Exercise brief
Transcribe the line that contains "Từ điển học thuật [menuitem] (508, 28)" and every line after it to the end of the records, exactly and nothing else. Skip the pictures.

[[ Raw data, beginning ]]

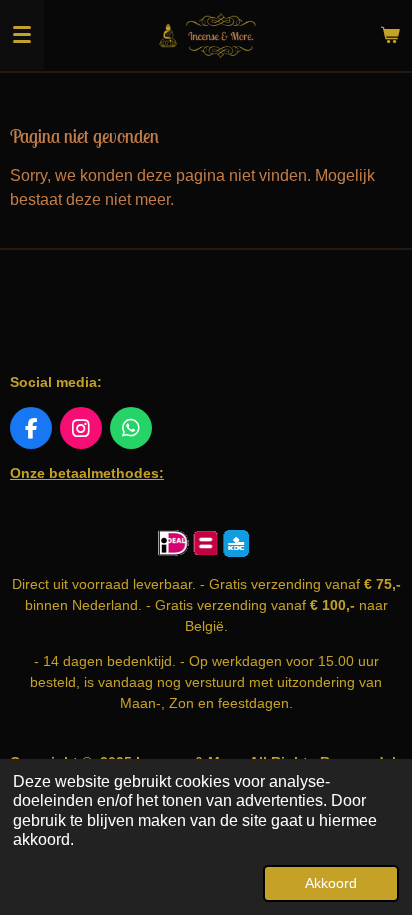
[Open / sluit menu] (22, 35)
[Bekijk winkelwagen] (390, 35)
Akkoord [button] (331, 883)
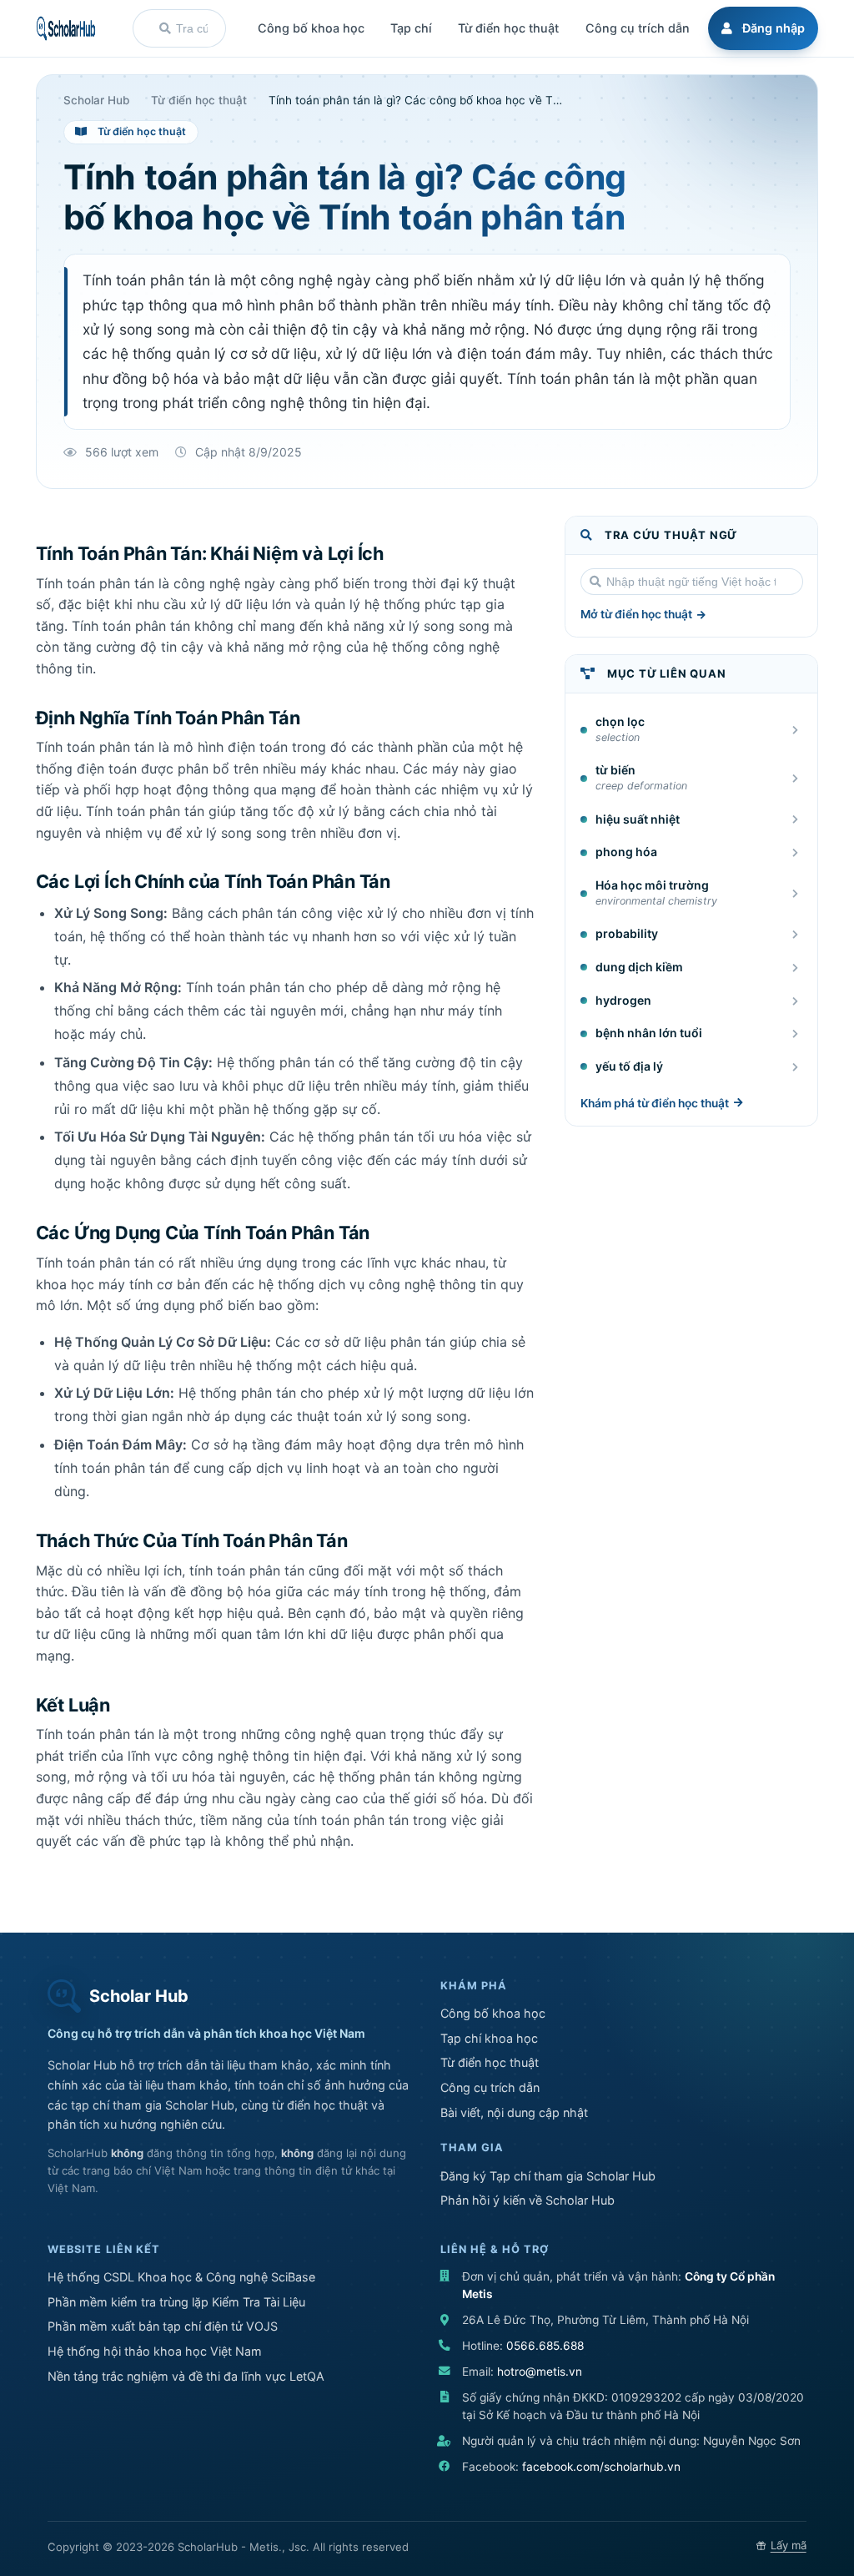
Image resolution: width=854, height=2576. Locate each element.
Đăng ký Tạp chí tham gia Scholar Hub (548, 2176)
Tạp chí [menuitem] (411, 28)
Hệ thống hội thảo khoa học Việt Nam (155, 2351)
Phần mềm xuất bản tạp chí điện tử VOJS (163, 2326)
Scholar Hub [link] (96, 101)
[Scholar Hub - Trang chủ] (66, 28)
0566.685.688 (545, 2345)
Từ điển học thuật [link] (199, 101)
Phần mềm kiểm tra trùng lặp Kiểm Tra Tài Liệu (176, 2302)
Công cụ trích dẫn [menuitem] (637, 28)
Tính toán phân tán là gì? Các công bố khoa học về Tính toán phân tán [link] (415, 101)
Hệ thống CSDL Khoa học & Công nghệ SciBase (181, 2277)
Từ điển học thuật (489, 2062)
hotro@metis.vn (539, 2371)
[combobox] (179, 28)
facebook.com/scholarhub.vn (601, 2466)
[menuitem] (760, 28)
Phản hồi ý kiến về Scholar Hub (527, 2200)
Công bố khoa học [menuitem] (311, 28)
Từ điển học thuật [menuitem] (508, 28)
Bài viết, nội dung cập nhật (514, 2112)
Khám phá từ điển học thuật (654, 1103)
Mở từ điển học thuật (636, 614)
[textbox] (192, 28)
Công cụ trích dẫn (490, 2087)
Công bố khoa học (492, 2013)
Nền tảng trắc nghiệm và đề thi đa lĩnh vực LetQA (186, 2376)
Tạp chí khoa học (489, 2038)
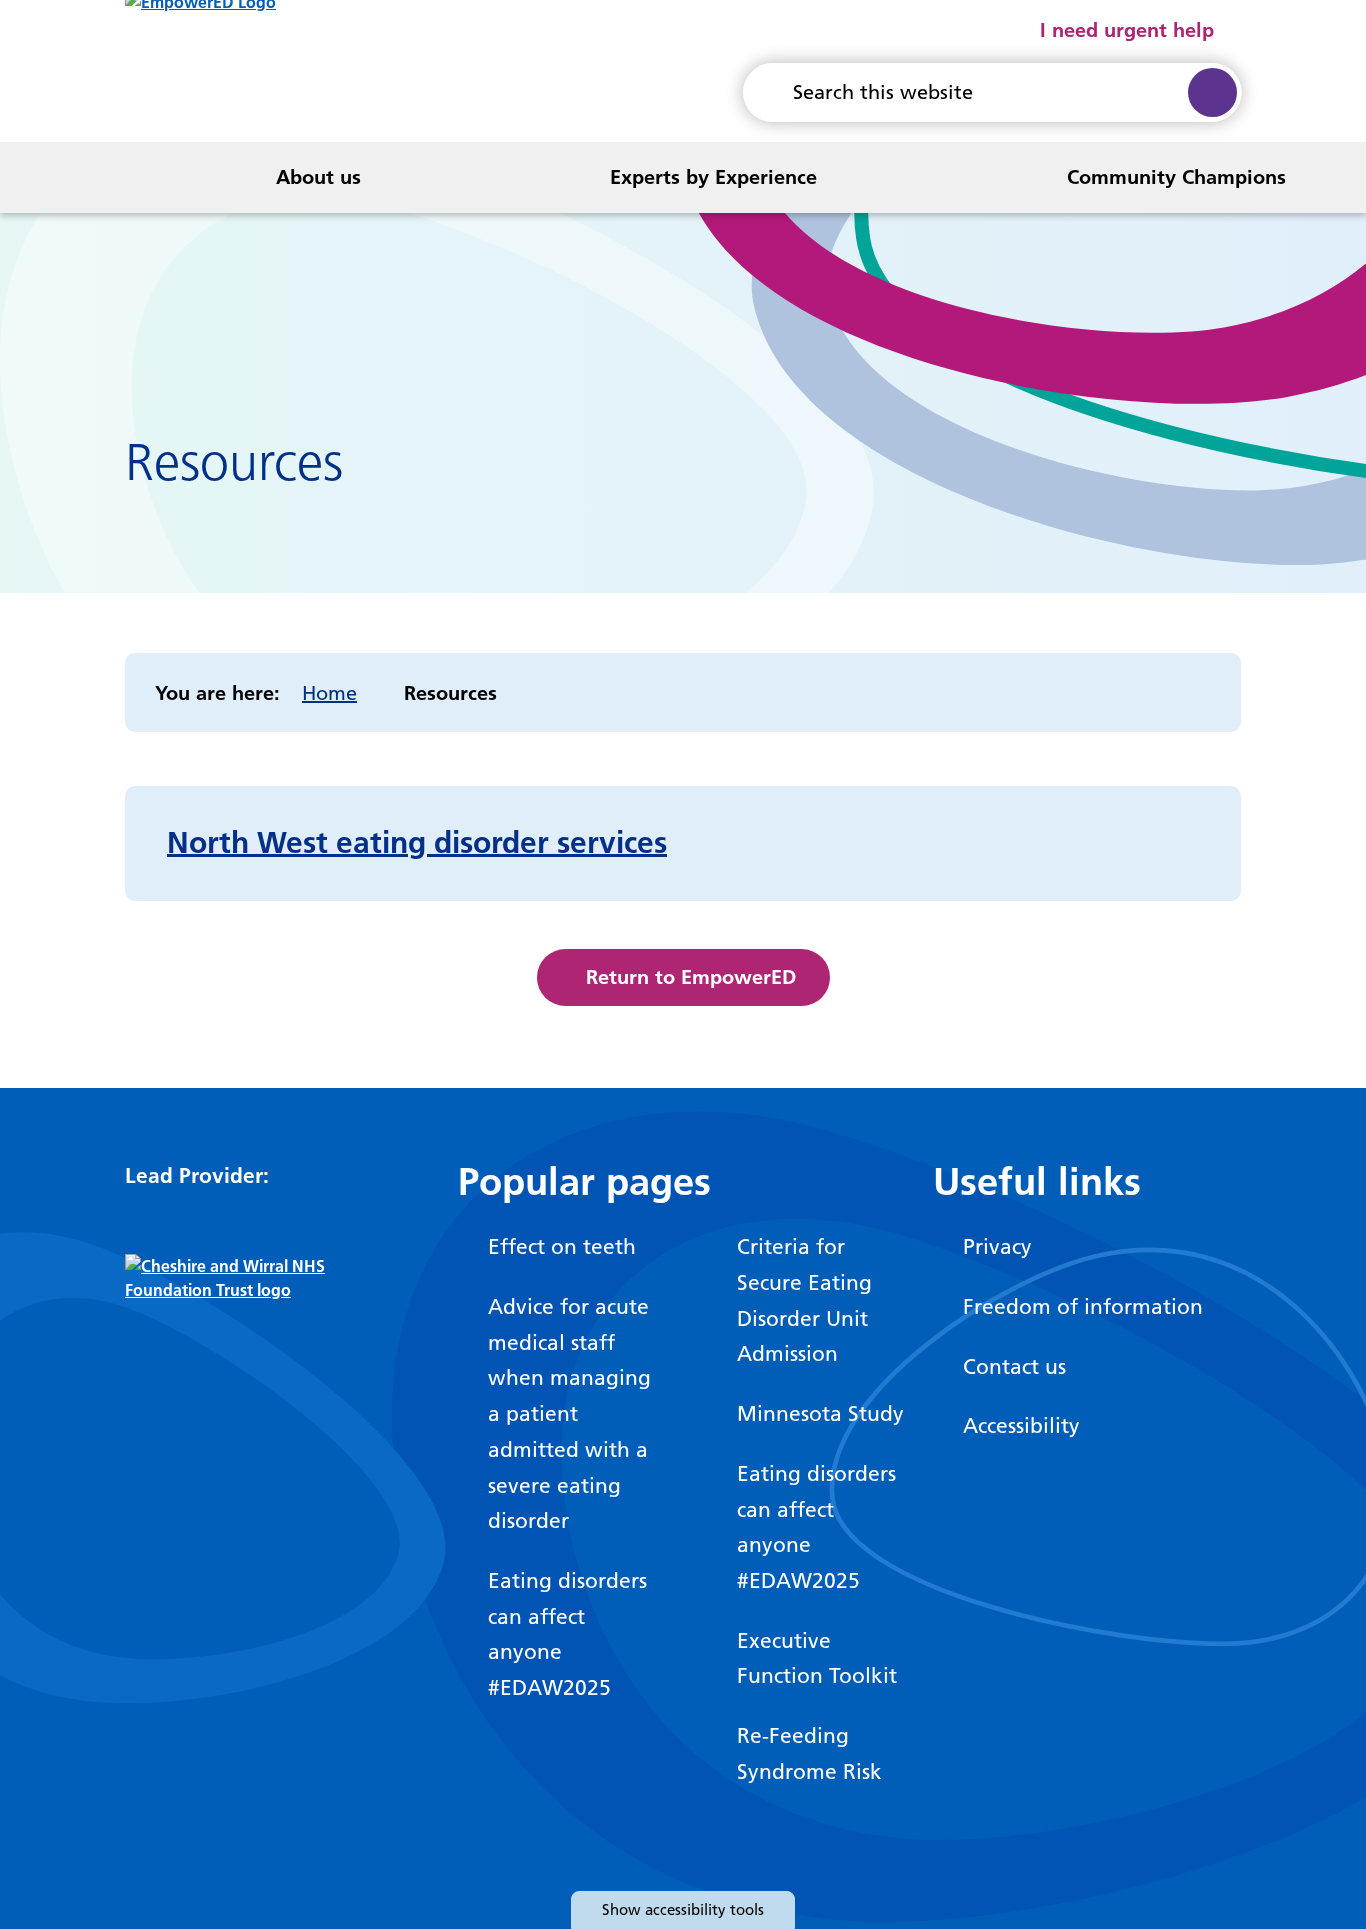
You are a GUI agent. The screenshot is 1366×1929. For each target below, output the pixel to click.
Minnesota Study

[[ Raw data, end ]]

Answer box
Từ điển học thuật [menuitem] (508, 28)
Bài viết, nội dung cập nhật (514, 2112)
Khám phá từ điển học thuật (654, 1103)
Mở từ điển học thuật (636, 614)
[textbox] (192, 28)
Công cụ trích dẫn (490, 2087)
Công bố khoa học (492, 2013)
Nền tảng trắc nghiệm và đề thi đa lĩnh vực LetQA (186, 2376)
Tạp chí khoa học (489, 2038)
You are a GUI agent. The screenshot is 1366×1929. For each target below, output the pixel to click.
Minnesota Study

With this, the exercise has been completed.